GIVEN DATA START
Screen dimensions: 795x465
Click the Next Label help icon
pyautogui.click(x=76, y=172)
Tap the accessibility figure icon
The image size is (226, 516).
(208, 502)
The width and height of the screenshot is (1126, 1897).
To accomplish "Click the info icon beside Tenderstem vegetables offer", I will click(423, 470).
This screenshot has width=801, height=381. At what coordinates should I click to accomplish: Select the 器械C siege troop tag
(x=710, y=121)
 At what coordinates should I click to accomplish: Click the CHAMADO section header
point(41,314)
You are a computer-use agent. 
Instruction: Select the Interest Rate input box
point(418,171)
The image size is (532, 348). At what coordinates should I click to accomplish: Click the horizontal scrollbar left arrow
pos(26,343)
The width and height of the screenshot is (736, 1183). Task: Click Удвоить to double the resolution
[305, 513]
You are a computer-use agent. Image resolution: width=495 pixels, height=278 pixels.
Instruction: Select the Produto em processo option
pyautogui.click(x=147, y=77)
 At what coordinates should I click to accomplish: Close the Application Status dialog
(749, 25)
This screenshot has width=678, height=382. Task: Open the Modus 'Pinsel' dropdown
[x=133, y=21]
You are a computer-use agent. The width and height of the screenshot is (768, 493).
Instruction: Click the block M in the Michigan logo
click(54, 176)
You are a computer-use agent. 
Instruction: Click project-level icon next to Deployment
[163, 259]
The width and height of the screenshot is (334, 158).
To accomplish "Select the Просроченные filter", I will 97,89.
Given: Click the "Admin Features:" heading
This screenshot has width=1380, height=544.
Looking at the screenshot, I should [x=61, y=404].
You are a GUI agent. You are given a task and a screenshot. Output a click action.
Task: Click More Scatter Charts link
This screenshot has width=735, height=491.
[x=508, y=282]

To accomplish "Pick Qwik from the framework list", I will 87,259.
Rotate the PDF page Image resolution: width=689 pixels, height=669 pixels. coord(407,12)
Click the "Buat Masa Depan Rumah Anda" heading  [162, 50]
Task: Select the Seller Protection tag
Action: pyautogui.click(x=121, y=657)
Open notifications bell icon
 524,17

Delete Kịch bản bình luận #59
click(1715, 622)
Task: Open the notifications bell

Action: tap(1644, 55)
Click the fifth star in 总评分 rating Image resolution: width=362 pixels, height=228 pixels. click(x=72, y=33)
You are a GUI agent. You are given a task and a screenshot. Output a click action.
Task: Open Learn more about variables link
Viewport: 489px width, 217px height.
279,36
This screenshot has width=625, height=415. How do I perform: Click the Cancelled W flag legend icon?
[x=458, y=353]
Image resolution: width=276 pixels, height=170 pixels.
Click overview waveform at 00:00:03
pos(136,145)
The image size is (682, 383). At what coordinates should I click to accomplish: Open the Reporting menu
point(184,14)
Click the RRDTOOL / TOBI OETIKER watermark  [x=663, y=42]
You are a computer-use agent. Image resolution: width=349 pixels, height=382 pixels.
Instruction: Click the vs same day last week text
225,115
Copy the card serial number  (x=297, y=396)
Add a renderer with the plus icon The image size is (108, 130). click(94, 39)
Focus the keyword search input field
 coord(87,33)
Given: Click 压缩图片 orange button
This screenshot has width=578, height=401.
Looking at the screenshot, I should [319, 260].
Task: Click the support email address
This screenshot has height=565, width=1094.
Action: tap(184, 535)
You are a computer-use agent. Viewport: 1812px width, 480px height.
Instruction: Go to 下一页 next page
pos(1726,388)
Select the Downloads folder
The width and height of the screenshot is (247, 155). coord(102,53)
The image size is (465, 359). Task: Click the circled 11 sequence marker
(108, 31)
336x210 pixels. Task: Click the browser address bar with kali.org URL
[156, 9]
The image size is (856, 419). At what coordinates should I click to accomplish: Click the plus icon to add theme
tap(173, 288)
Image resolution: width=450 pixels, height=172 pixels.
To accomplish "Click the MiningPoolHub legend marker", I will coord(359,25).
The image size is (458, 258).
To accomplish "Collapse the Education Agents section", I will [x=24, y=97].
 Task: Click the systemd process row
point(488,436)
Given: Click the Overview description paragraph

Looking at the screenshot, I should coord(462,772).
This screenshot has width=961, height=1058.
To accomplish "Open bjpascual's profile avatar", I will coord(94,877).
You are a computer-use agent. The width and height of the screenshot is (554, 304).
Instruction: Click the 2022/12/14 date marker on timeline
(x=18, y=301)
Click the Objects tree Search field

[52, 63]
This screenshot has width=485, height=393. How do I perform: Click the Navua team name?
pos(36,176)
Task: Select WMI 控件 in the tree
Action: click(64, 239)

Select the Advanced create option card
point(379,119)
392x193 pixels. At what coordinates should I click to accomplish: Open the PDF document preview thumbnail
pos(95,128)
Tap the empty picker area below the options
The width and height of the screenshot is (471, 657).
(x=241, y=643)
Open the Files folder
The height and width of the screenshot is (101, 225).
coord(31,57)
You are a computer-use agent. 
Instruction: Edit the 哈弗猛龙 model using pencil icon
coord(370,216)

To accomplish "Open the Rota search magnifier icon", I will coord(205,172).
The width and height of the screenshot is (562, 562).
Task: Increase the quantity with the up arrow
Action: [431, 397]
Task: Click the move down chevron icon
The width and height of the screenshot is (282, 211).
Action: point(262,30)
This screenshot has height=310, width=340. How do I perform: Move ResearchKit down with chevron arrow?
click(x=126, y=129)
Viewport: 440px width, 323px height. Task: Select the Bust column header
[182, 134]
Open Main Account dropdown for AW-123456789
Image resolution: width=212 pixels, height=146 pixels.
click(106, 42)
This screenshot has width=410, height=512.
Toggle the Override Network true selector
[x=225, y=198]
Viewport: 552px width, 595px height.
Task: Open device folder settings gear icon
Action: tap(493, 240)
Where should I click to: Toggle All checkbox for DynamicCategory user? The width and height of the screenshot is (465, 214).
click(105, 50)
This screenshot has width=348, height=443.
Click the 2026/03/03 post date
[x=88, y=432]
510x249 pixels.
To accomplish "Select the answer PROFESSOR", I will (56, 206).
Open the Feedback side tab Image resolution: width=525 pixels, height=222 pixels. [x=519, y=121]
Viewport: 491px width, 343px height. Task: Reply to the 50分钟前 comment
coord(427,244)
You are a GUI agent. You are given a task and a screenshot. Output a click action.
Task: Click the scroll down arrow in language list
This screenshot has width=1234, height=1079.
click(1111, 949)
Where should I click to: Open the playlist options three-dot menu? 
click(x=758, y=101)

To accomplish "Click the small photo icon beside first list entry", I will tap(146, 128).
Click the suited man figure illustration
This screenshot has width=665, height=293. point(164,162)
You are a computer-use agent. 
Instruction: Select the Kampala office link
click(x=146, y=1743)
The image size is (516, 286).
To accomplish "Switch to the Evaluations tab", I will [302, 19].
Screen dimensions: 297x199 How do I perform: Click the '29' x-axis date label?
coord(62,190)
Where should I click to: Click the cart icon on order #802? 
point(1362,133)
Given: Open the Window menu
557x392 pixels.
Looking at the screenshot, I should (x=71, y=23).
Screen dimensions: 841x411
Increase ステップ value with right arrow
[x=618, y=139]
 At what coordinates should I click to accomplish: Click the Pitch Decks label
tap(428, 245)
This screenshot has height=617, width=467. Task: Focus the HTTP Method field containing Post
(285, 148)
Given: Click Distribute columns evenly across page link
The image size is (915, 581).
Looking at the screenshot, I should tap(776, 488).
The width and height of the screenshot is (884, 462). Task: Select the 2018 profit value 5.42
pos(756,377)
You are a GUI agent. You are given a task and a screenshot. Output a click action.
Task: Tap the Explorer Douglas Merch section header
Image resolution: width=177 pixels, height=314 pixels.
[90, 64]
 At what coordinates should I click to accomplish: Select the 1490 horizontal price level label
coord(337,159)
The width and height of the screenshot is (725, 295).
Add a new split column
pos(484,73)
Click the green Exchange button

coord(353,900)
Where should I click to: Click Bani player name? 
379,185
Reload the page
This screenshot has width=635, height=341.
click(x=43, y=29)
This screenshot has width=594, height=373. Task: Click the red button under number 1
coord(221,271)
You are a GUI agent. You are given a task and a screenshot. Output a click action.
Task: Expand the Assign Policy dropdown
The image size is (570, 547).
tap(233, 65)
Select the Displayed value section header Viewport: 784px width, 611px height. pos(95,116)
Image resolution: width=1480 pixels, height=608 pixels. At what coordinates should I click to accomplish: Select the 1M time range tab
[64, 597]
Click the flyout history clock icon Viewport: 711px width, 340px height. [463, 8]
GIVEN DATA END
Above are the entries. Copy exactly the part that opens with the line containing "Instruction: Click the vs" and closes with the line containing "Given: Click 压缩图片 orange button", and no more.

Instruction: Click the vs same day last week text
225,115
Copy the card serial number  (x=297, y=396)
Add a renderer with the plus icon The image size is (108, 130). click(94, 39)
Focus the keyword search input field
 coord(87,33)
Given: Click 压缩图片 orange button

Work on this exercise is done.